I walk into the restroom, minding my own business, and walk down to the far stall (the big one) because it's roomier. Maybe that's weird, but who doesn't want a bigger bathroom? Anyway, I turn into the stall (the door to which is WIDE open), and stop abruptly, as there is a woman standing in there talking on her cell phone. I was so startled that I just stopped, and then I paused, expecting her to walk out or something. But she just stood there and continued to talk on the phone while I stood there.

So after a few seconds of her using the stall for her chatting, I go to another stall. The woman stands in the stall for another minute or so, after which she begins pacing between the stall and the sink area, all the while talking about some very sick relative or friend or something, all while I and other people continue to walk in and out of the restroom.
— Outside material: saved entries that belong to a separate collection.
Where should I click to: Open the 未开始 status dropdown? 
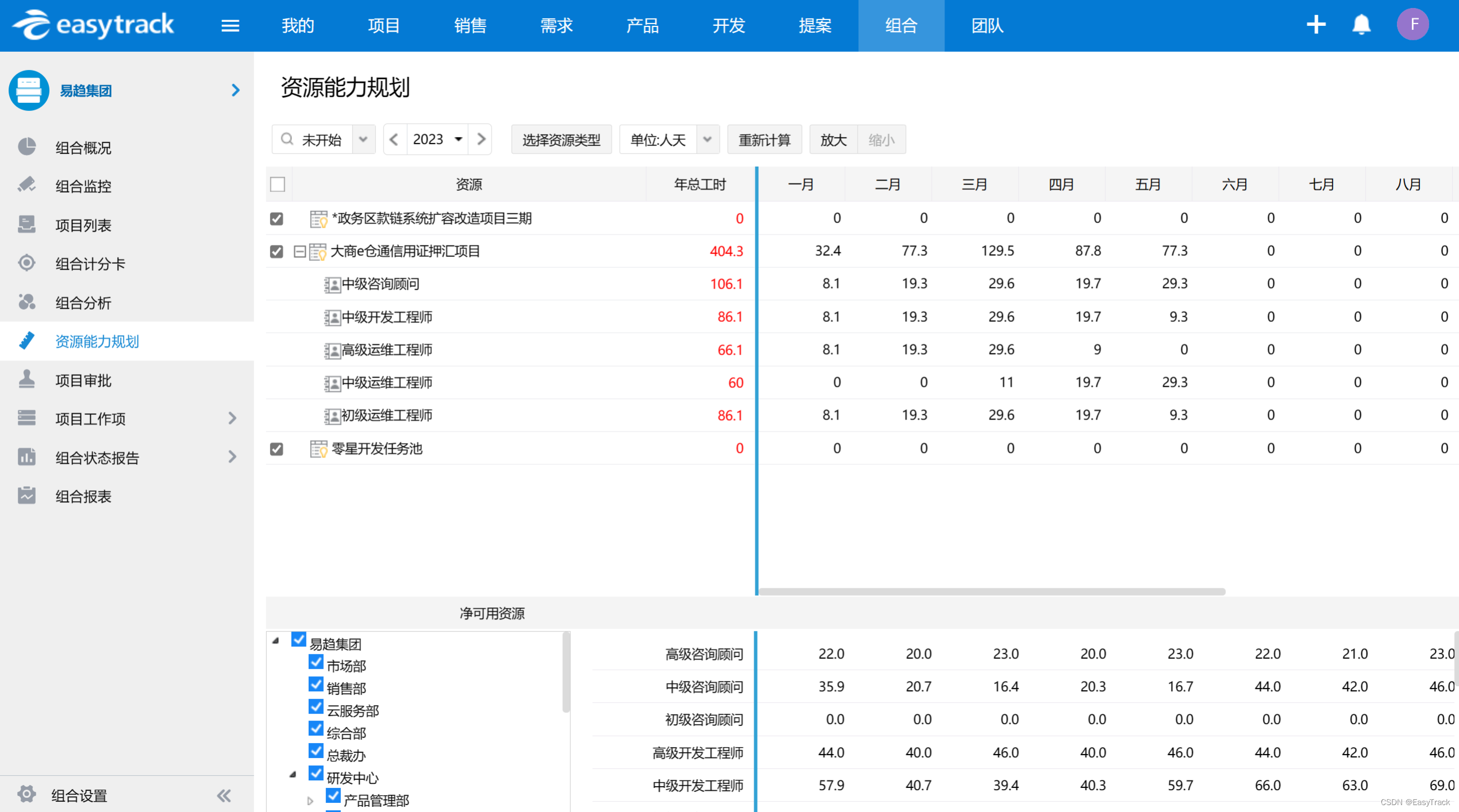pyautogui.click(x=363, y=140)
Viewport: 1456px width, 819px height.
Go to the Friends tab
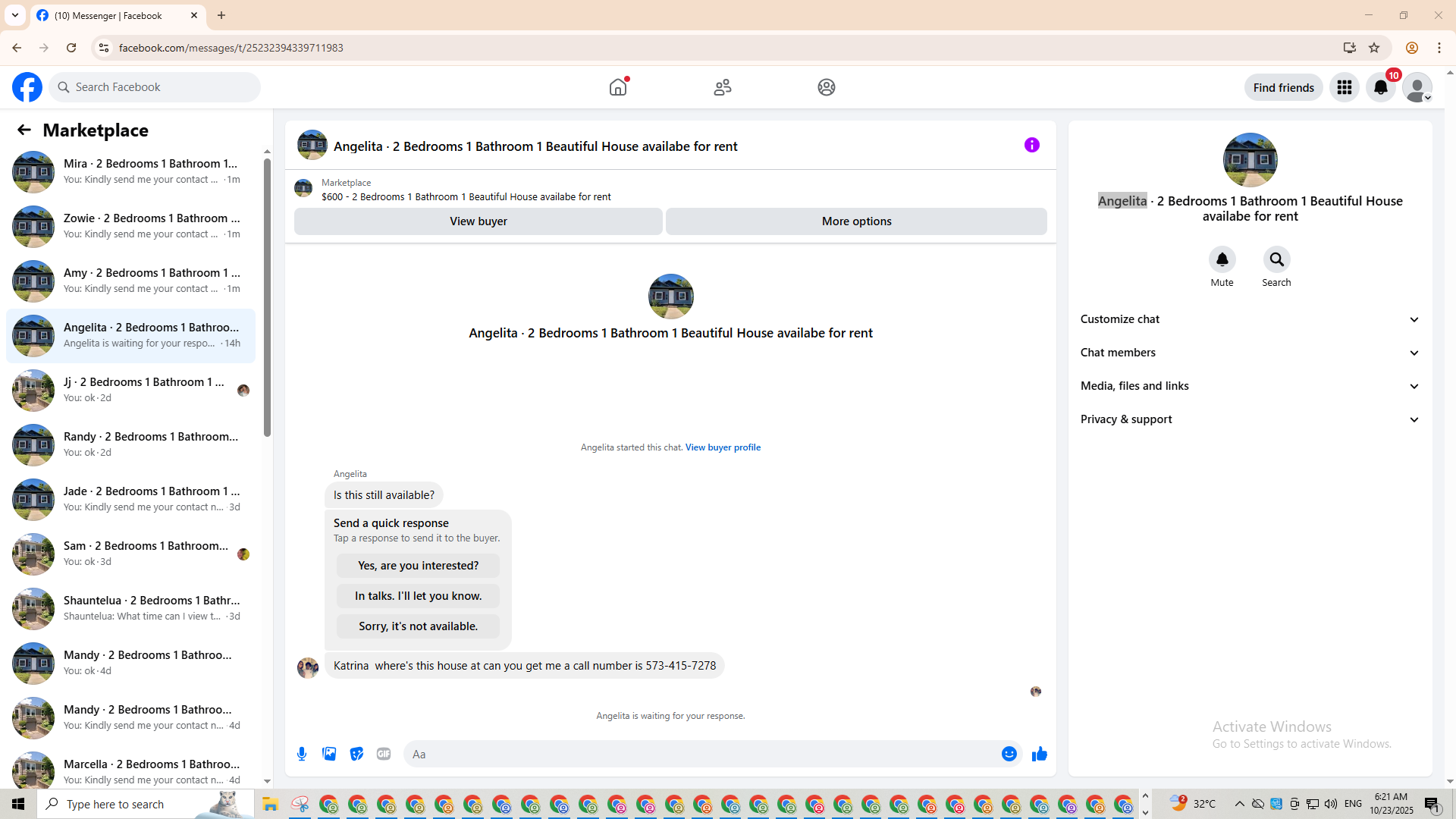click(722, 87)
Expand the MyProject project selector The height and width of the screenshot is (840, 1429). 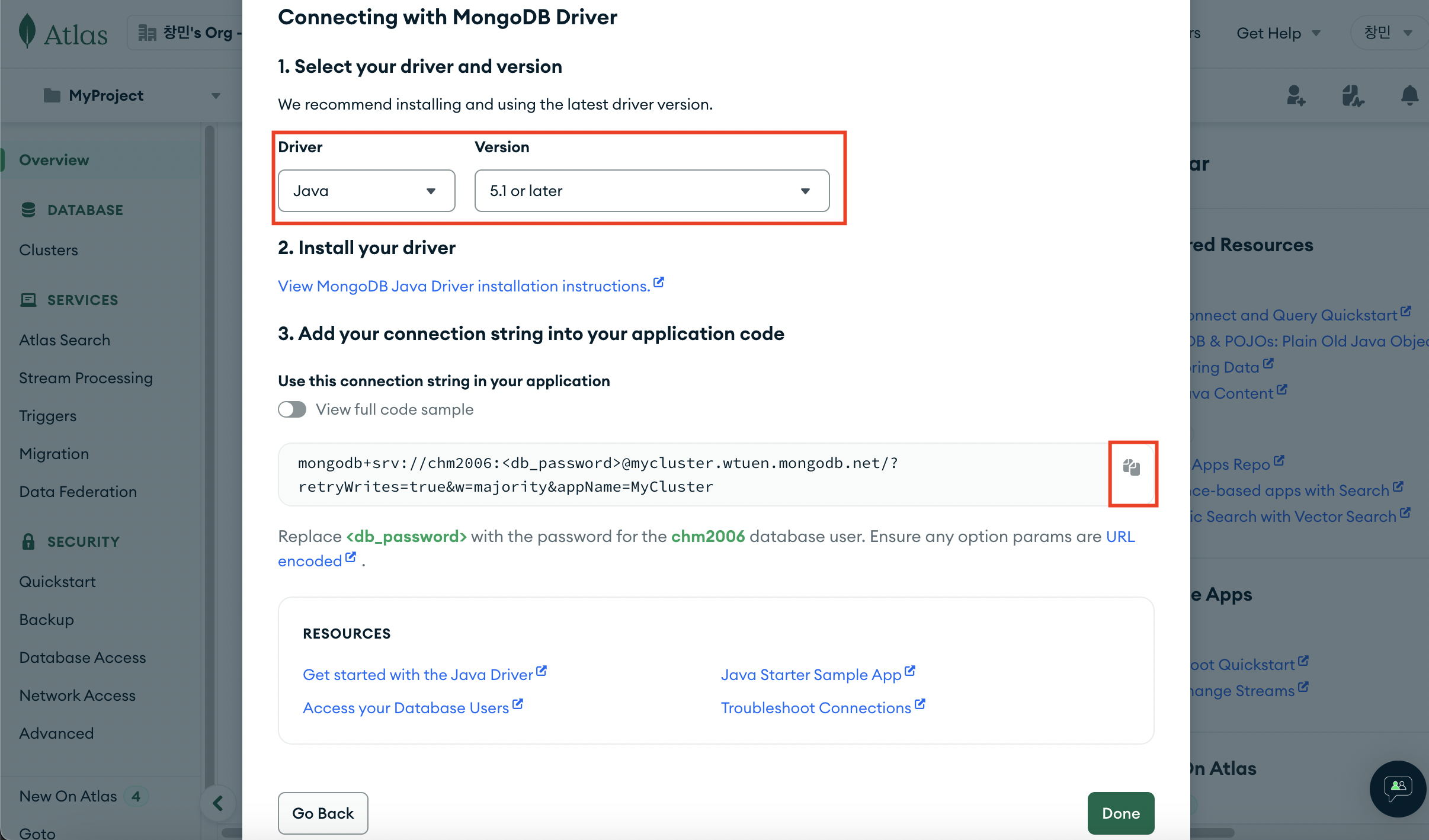pyautogui.click(x=132, y=95)
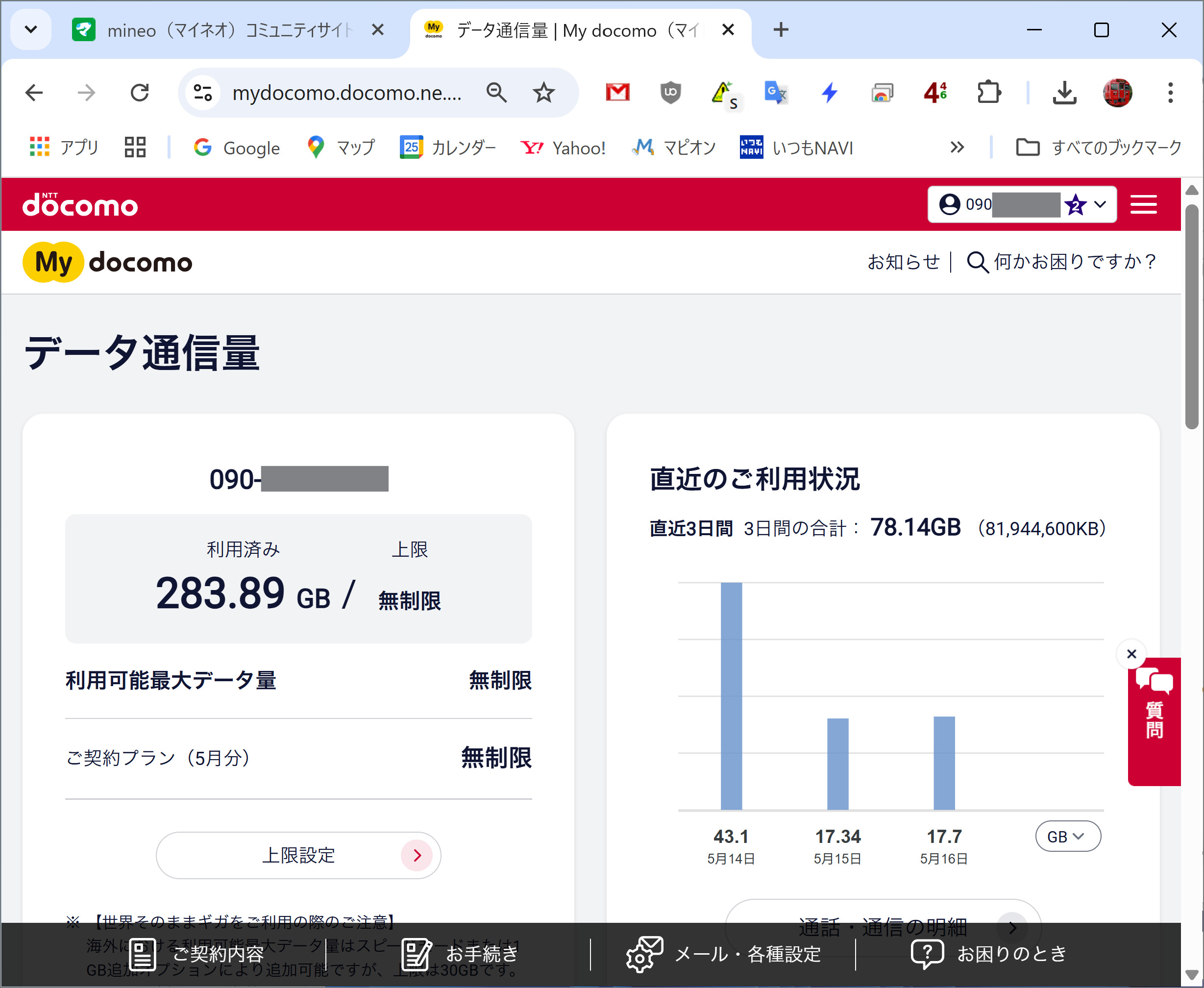Bookmark this page with star icon
The width and height of the screenshot is (1204, 988).
(x=543, y=92)
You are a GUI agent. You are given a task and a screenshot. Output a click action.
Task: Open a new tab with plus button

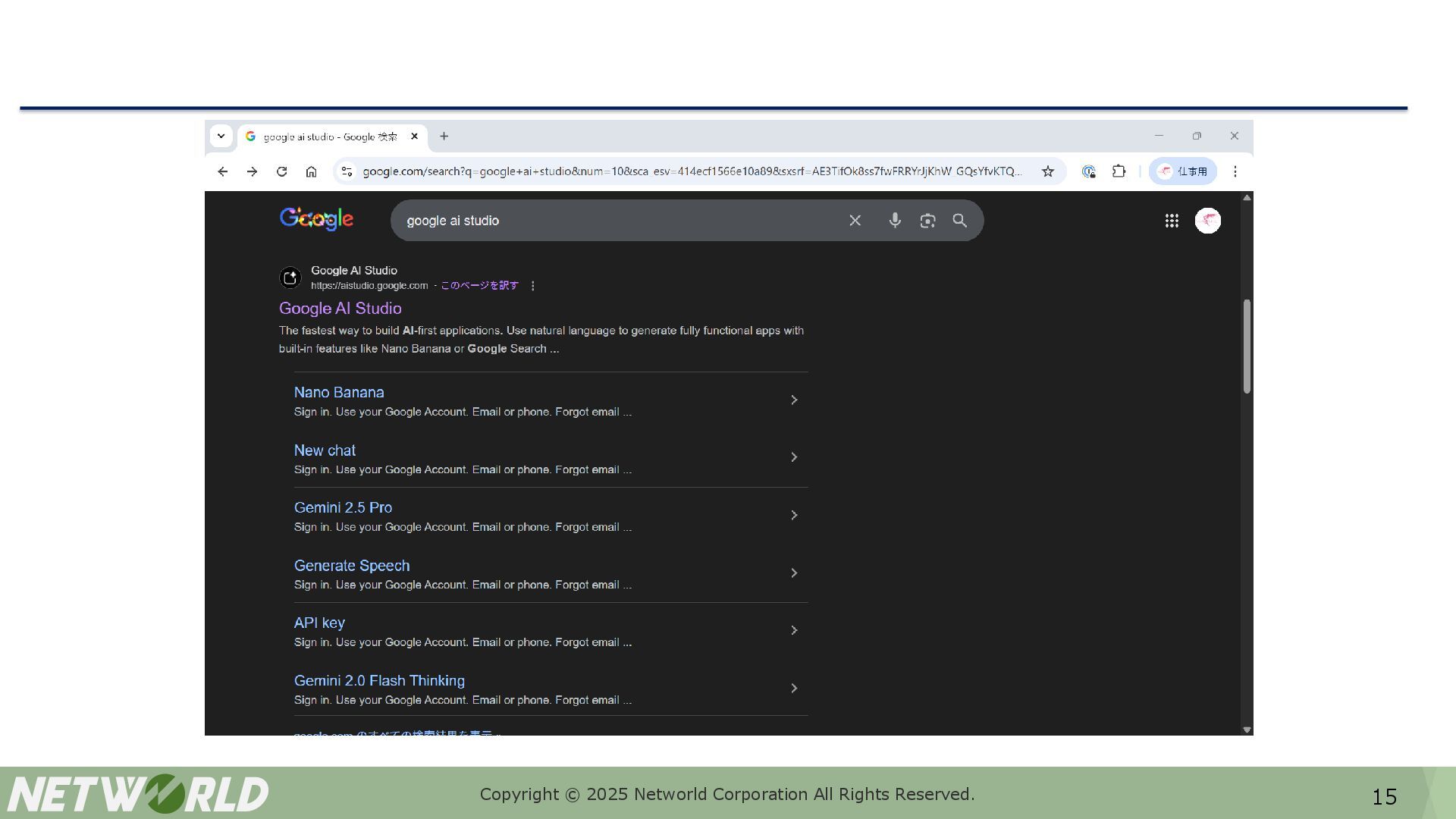click(x=444, y=136)
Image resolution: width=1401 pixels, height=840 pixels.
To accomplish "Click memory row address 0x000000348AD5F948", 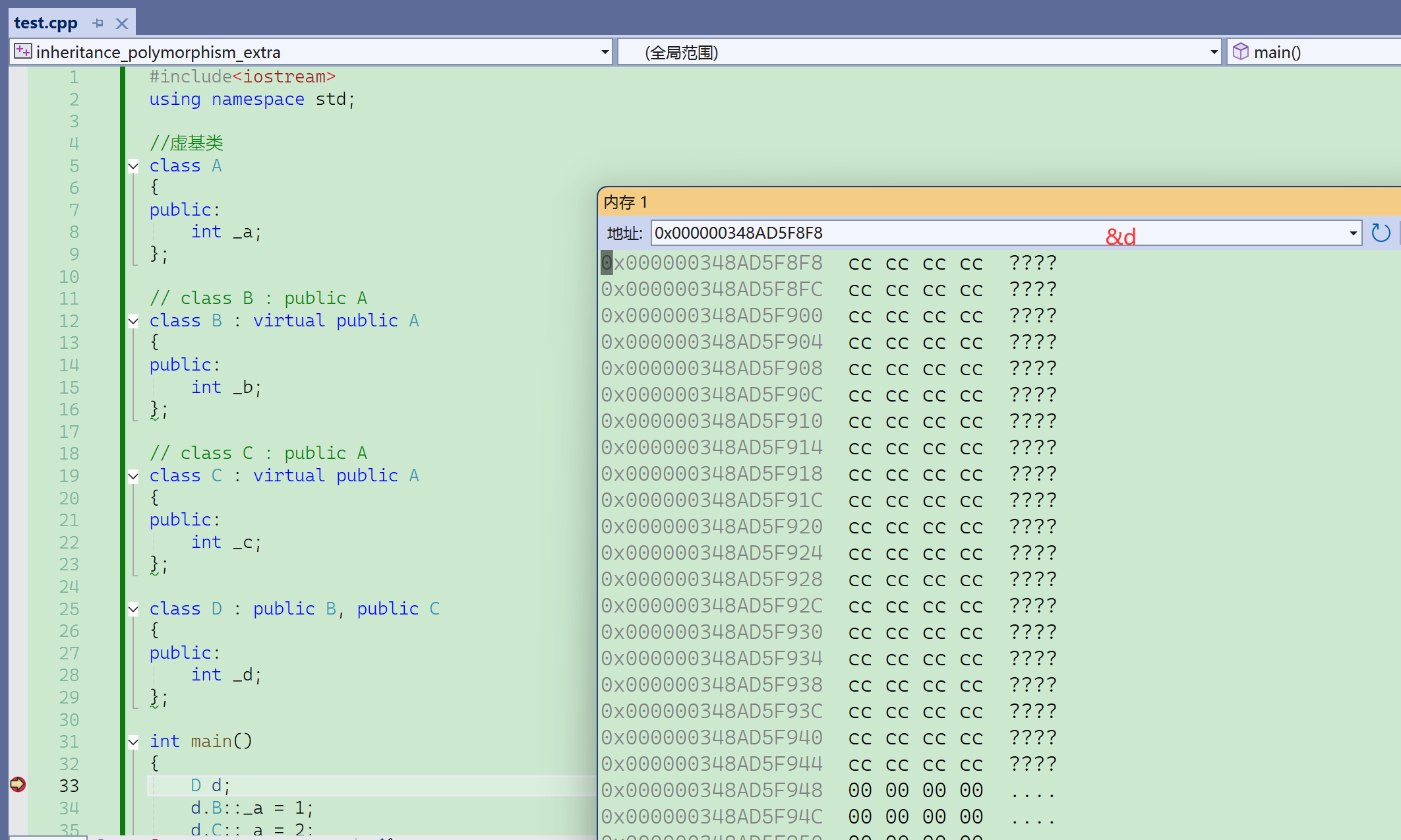I will point(712,790).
Am I the only one who finds this terribly, terribly strange??

Tuesday, February 3, 2009

On the Stars and Stripes

Let's just start out by saying that Jennifer Hudson is awesome. She's beautiful, has enough 'tude to keep things interesting, and, obvi, this gal has some pipes. She has a voice that I like - it's big without being aggressive, and she has a phenomenal amount of control. That's one of the things I love most in a singer.

That said, I just didn't love her rendition of the national anthem on Sunday. To me, this is about something so sacred, so moving, that I just don't want someone to belt it. I most admire those who have every capacity to belt, but don't. I love when individuals sing it and it leaves you thinking, "Wow, I love those words and the heroes of this early country. I love that it was, in fact, the enemy's fire that allowed this symbol of success and freedom to be seen through the night," instead of, "Yeah!!!! That singer is awesome!!!" I'd even allow that showing off has its place; this, however, is not it. Mind you, being reverent does not always mean being quiet, but to me, it does mean being thoughtful and not getting in the way of the song itself. On that note, it drives me crazy when everyone starts clapping before the end of it!

Regardless, I did still tear up round about the last line. I thought I'd make it the whole way through for once. Um, apparently not.

PS - Was anyone else as sad for the Cardinals as I was? :(

Sunday, January 25, 2009

Rude Awakening

Oh, I'm sorry, what was that?  It's January 25th and it's been over a month since we've posted?  And the holidays are over?  Alas.  I think I figured that if I put this off as long as possible, I'd find that Christmas break was really just starting.

In any case, things really aren't as bad as that makes them sound.  We've actually had a lovely time returning to Philadelphia and grow ever more fond of it.  We had a truly fantastic break that involved lots of sleeping, family time, reading, cooking, temple-going, was really very lovely.  We're happy to have entered our first full year of marital life and have kicked 2009 into gear already by taking a day trip to Princeton/NYC this past Saturday (also our 8-month anniversary, celebrated at Cuba Libre) to spend some time with the fabulous Steve & Mickie and hosting Dan's brother Jonathan + Girlfriend Tabitha the weekend before. Several other good things have happened thus far in January:
  • Dan has started a capoeira class, while Preethi will be taking her very first ever dance class (ballet).
  • We saw the movie Valkyrie.  Really fantastic, and unbelievably historically accurate.
  • Dan was called as the new Elders' Quorum President.
  • Preethi has been accepted to Georgetown.
  • We watched The Brave Little Toaster.  "And gwumpy!"
  • We made Moroccan food for the first time.  It was quite easy and delicious.
  • We were reunited with all our wonderful branch friends, and had our favorite Primary-ites literally run to us to give us a hug our first day back.
  • We obtained multiple boxes of Girl Scout cookies.